Le disque, très varié, ne porte pas exclusivement sur la chirurgie esthétique, abordant d’autres aspects de la médecine, des interventions crâniennes à l’acupuncture. Et puis, au beau milieu de l’album, cette pièce planante et mélancolique pour le moins atypique (plus près de Godspeed que d’Autechre), dont les sonorités évoquent la rencontre entre un piano-jouet et un violon désaccordé. For Felix (and all the Rats) est entièrement jouée sur les barreaux d’une cage à rats, qui sont pincés ou frottés à l’aide d’un archet. "En fait, c’est une sorte de marche funèbre pour Felix, mon rat décédé. Je trouvais normal de l’inclure sur le disque, à cause du rapport évident entre les rats de laboratoire et le thème central de l’album: la technologie médicale."
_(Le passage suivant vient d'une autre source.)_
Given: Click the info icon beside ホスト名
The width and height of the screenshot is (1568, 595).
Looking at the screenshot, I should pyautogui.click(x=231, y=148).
On se demande bien, d’ailleurs, ce qui a pu pousser les deux Californiens à s’intéresser de si près à un sujet en apparence si éloigné de la musique. "Nos deux pères sont médecins alors j’imagine que, inconsciemment, on a cherché à susciter leur admiration avec ce projet, avance Martin. Le titre vient d’ailleurs de mon père (qui était médecin en chef au Royal Victoria de Montréal lorsque Martin était enfant), qui répétait souvent cette phrase: "A Chance to cut Is a chance to cure". Aujourd’hui, il est plasticien, et fait régulièrement jouer notre album lors de ses opérations." La boucle est donc bouclée. Maintenant, c’est à votre tour de passer sous le scalpel de Matmos.